Problem details ▸
Every single entry should be printed exactly.

Records drawn from a dataset
════════
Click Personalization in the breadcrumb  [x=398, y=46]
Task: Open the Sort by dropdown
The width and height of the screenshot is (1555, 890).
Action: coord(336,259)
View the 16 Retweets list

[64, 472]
════════
Exercise result ▸
Click Personalization in the breadcrumb  [x=398, y=46]
Task: Open the Sort by dropdown
The width and height of the screenshot is (1555, 890).
Action: coord(336,259)
View the 16 Retweets list

[64, 472]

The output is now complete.